Records from a collection

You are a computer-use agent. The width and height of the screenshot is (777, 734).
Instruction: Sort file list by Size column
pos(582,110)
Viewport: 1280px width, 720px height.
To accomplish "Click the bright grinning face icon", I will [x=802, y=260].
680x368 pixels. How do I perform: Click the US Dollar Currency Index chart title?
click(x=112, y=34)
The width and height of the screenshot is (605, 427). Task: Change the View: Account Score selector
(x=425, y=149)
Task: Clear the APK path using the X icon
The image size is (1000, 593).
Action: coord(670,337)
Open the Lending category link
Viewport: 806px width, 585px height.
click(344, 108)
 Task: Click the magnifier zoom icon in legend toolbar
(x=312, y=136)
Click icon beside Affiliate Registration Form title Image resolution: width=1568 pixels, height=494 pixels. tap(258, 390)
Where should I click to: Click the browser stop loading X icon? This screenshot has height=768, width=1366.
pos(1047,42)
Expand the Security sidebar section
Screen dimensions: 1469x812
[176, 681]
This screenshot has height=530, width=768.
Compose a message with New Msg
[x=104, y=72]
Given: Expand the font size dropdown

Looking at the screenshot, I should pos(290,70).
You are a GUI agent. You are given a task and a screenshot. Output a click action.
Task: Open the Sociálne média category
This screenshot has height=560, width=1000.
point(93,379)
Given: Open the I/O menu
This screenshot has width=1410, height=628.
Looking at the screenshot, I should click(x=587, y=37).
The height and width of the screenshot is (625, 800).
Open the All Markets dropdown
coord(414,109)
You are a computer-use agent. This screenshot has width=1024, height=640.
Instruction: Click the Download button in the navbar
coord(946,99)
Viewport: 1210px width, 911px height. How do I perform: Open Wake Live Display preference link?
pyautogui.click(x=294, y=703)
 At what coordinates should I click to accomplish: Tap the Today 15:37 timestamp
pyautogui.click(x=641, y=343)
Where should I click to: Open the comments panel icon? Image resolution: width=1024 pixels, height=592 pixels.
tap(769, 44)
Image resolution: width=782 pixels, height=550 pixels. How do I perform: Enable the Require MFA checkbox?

Exercise directions: Give the number of lines above that contain the word "category", with no other text.

Exercise response: 2